R – Como sempre disse, as lutas eleitorais terminam no dia das eleições. A única coisa que posso acrescentar foi o que todos constatámos, que durante toda a tarde do dia das eleições, o presidente da Câmara esteve sempre à porta da sede do partido e sempre junto da candidatura de Júlio Santos.

P – Qual é a sua posição sobre a polémica entre Carlos Chaves Monteiro e Cidália Valbom?

R – Muito se tem falado na comunicação social sobre o cancelamento da Assembleia Municipal por parte do senhor presidente da Câmara Municipal da Guarda. Porque já muito se falou e por muitas pessoas – talvez até demais, considero que esse assunto deve ser tratado pelos órgãos próprios e no local próprio, a bem do bom funcionamento legal e da boa imagem pública dos órgãos legalmente constituídos.

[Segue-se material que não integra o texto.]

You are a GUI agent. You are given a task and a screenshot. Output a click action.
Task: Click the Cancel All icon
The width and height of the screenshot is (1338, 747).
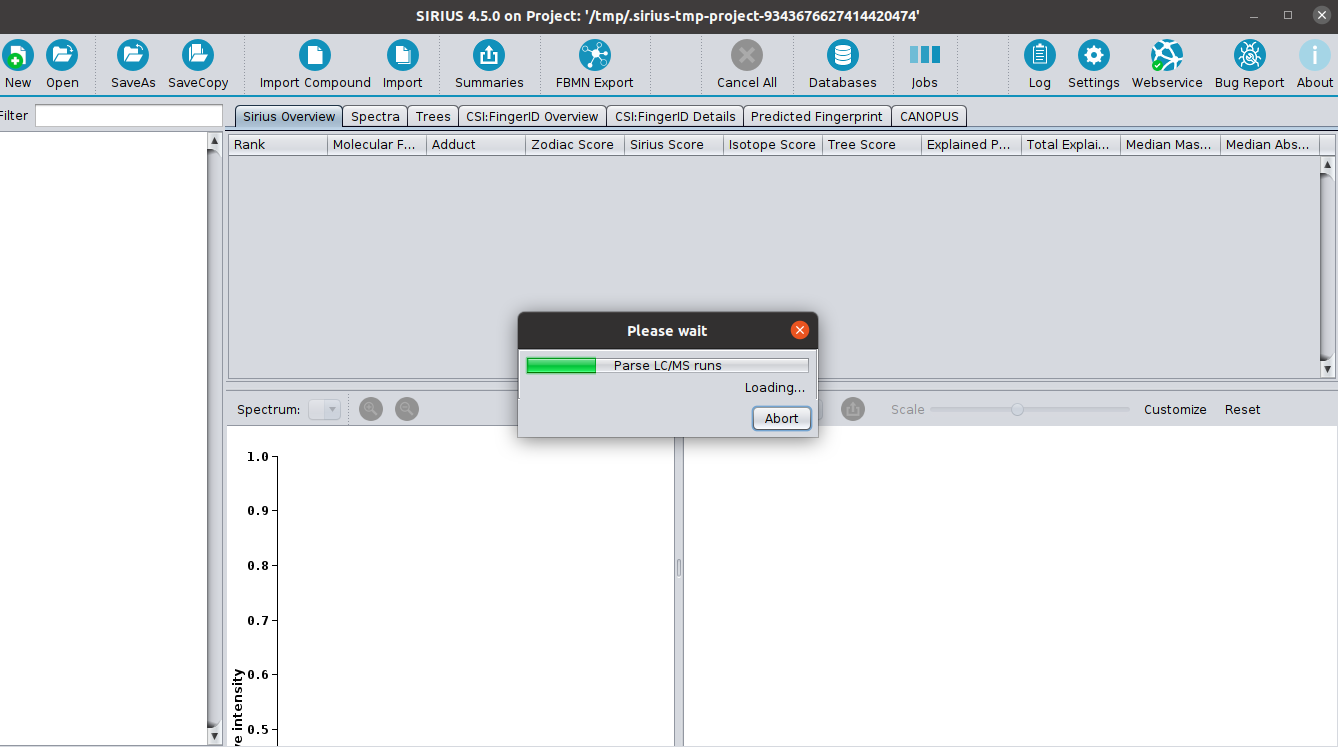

Os tempos aconselham ponderação, calma, serenidade e discernimento. Enquanto militante do PSD há quase 25 anos, vereador eleito da Câmara Municipal há quase sete anos e agora presidente da concelhia do PSD, considero ter uma responsabilidade acrescida na gestão deste episódio, pelo que da minha parte terão sempre a vontade da conjugação de todos os esforços para ajudar a dirimir com elevação e respeito por todos toda a situação a que assistimos.

P – Que conselhos tem recebido de Álvaro Amaro?

R – Ao longo de seis anos aprendi muito com Álvaro Amaro e estou grato por isso, pois na política também temos de ser gratos. É claro que. num processo de aprendizagem, há sempre coisas mais positivas e menos positivas, mas o saldo final é que interessa e foi francamente positivo.

P – Apoia a recandidatura de Chaves Monteiro à Câmara da Guarda? Assume poder ser o candidato? Qual é o perfil do candidato que apoiará?

R – Tal como sempre disse, este não é o tempo para falar do candidato à Câmara da Guarda, nem de nenhuma outra do país. Esse processo será decidido, tal como assisto no meu partido há cerca de 25 anos, após a articulação entre as várias estruturas do PSD: concelhia, distrital e nacional. Será a pessoa que estiver em melhores condições para que este projeto político não seja quebrado. Este processo não deve ser pessoalizado e quero ser também aqui coerente, tal como sempre fui, que é um bem essencial na política.

 

 

Perfil de Sérgio Costa

Presidente eleito da concelhia da Guarda do PSD

Idade: 44 anos

Naturalidade: Peso da Régua

Profissão: Eng. Mecânico

Currículo (resumido): Licenciatura em Eng. Mecânica pelo Instituto Politécnico da Guarda;Pós-graduação em Sistemas Públicos de Abastecimento de Água e Drenagem de Águas Residuais; Técnico superior na Empresa Águas do Vale do Tejo, do Grupo Águas de Portugal; e vereador da Câmara Municipal da Guarda.

Livro preferido: Bíblia

Filme preferido: “Ben-Hur”

Hobbies: Agricultura familiar, pedestrianismo, viajar, passear ao longo das linhas de água com familiares e amigos.